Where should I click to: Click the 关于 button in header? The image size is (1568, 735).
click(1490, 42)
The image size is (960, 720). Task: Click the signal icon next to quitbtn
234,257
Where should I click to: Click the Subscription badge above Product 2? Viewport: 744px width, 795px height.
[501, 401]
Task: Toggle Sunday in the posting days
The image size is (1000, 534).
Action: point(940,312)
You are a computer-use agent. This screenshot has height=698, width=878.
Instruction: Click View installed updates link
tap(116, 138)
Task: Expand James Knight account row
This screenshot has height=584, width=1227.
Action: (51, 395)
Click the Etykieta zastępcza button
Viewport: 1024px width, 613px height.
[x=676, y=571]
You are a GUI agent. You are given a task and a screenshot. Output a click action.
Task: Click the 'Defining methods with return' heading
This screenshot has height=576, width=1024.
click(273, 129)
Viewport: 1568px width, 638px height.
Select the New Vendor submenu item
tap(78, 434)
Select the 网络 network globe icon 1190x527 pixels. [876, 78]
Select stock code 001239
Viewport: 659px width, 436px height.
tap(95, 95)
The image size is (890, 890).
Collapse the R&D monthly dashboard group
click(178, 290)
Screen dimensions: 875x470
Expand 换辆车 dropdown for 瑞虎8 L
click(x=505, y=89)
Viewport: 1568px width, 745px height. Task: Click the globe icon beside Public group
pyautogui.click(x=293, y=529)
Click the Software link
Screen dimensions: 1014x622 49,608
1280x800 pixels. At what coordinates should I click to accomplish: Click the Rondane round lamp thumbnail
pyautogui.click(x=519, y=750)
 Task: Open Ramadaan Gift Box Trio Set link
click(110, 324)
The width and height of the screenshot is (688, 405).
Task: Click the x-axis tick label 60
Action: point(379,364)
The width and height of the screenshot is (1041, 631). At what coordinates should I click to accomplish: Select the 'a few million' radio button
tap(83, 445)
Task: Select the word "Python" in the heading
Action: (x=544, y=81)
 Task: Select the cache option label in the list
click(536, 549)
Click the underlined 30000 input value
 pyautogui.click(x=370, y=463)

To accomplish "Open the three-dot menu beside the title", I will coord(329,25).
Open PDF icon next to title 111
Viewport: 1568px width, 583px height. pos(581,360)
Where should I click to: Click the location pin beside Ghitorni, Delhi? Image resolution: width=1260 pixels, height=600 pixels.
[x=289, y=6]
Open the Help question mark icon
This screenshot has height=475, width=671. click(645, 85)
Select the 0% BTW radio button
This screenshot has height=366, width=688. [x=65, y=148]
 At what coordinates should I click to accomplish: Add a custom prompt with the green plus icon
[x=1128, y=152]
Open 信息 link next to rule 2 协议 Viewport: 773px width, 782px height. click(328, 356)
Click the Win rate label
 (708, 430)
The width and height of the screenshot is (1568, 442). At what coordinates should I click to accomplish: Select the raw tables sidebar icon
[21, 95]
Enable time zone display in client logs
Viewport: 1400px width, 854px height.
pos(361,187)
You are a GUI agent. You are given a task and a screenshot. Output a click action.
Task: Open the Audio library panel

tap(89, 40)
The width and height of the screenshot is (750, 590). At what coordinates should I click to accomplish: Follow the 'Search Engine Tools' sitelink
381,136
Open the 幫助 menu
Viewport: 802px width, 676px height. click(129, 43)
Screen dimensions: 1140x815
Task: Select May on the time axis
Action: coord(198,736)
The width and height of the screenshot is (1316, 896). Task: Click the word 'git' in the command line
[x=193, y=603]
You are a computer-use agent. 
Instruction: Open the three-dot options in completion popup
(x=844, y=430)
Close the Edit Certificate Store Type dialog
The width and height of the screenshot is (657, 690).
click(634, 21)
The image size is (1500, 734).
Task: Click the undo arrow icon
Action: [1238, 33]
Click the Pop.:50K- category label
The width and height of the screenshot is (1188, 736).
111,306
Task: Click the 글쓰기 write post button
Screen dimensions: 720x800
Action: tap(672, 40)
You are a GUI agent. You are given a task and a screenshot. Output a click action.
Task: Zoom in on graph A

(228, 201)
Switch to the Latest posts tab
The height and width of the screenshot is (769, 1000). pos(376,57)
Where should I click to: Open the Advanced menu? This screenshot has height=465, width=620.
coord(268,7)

-.-.-

Repeat the whole listing above exactly.

_Answer to this task:_
Where should I click to: Click the 关于 button in header? The image size is (1568, 735).
click(1490, 42)
The image size is (960, 720). Task: Click the signal icon next to quitbtn
234,257
Where should I click to: Click the Subscription badge above Product 2? Viewport: 744px width, 795px height.
[501, 401]
Task: Toggle Sunday in the posting days
The image size is (1000, 534).
Action: point(940,312)
You are a computer-use agent. This screenshot has height=698, width=878.
Instruction: Click View installed updates link
tap(116, 138)
Task: Expand James Knight account row
This screenshot has height=584, width=1227.
Action: (51, 395)
Click the Etykieta zastępcza button
Viewport: 1024px width, 613px height.
[x=676, y=571]
You are a GUI agent. You are given a task and a screenshot. Output a click action.
Task: Click the 'Defining methods with return' heading
This screenshot has height=576, width=1024.
click(273, 129)
Viewport: 1568px width, 638px height.
Select the New Vendor submenu item
tap(78, 434)
Select the 网络 network globe icon 1190x527 pixels. [876, 78]
Select stock code 001239
Viewport: 659px width, 436px height.
tap(95, 95)
The image size is (890, 890).
Collapse the R&D monthly dashboard group
click(178, 290)
Screen dimensions: 875x470
Expand 换辆车 dropdown for 瑞虎8 L
click(x=505, y=89)
Viewport: 1568px width, 745px height. Task: Click the globe icon beside Public group
pyautogui.click(x=293, y=529)
Click the Software link
Screen dimensions: 1014x622 49,608
1280x800 pixels. At what coordinates should I click to accomplish: Click the Rondane round lamp thumbnail
pyautogui.click(x=519, y=750)
 Task: Open Ramadaan Gift Box Trio Set link
click(110, 324)
The width and height of the screenshot is (688, 405).
Task: Click the x-axis tick label 60
Action: point(379,364)
The width and height of the screenshot is (1041, 631). At what coordinates should I click to accomplish: Select the 'a few million' radio button
tap(83, 445)
Task: Select the word "Python" in the heading
Action: (x=544, y=81)
 Task: Select the cache option label in the list
click(536, 549)
Click the underlined 30000 input value
 pyautogui.click(x=370, y=463)

To accomplish "Open the three-dot menu beside the title", I will coord(329,25).
Open PDF icon next to title 111
Viewport: 1568px width, 583px height. pos(581,360)
Where should I click to: Click the location pin beside Ghitorni, Delhi? Image resolution: width=1260 pixels, height=600 pixels.
[x=289, y=6]
Open the Help question mark icon
This screenshot has height=475, width=671. click(645, 85)
Select the 0% BTW radio button
This screenshot has height=366, width=688. [x=65, y=148]
 At what coordinates should I click to accomplish: Add a custom prompt with the green plus icon
[x=1128, y=152]
Open 信息 link next to rule 2 协议 Viewport: 773px width, 782px height. click(328, 356)
Click the Win rate label
 (708, 430)
The width and height of the screenshot is (1568, 442). At what coordinates should I click to accomplish: Select the raw tables sidebar icon
[21, 95]
Enable time zone display in client logs
Viewport: 1400px width, 854px height.
pos(361,187)
You are a GUI agent. You are given a task and a screenshot. Output a click action.
Task: Open the Audio library panel

tap(89, 40)
The width and height of the screenshot is (750, 590). At what coordinates should I click to accomplish: Follow the 'Search Engine Tools' sitelink
381,136
Open the 幫助 menu
Viewport: 802px width, 676px height. click(129, 43)
Screen dimensions: 1140x815
Task: Select May on the time axis
Action: coord(198,736)
The width and height of the screenshot is (1316, 896). Task: Click the word 'git' in the command line
[x=193, y=603]
You are a computer-use agent. 
Instruction: Open the three-dot options in completion popup
(x=844, y=430)
Close the Edit Certificate Store Type dialog
The width and height of the screenshot is (657, 690).
click(634, 21)
The image size is (1500, 734).
Task: Click the undo arrow icon
Action: [1238, 33]
Click the Pop.:50K- category label
The width and height of the screenshot is (1188, 736).
111,306
Task: Click the 글쓰기 write post button
Screen dimensions: 720x800
Action: tap(672, 40)
You are a GUI agent. You are given a task and a screenshot. Output a click action.
Task: Zoom in on graph A

(228, 201)
Switch to the Latest posts tab
The height and width of the screenshot is (769, 1000). pos(376,57)
Where should I click to: Open the Advanced menu? This screenshot has height=465, width=620.
coord(268,7)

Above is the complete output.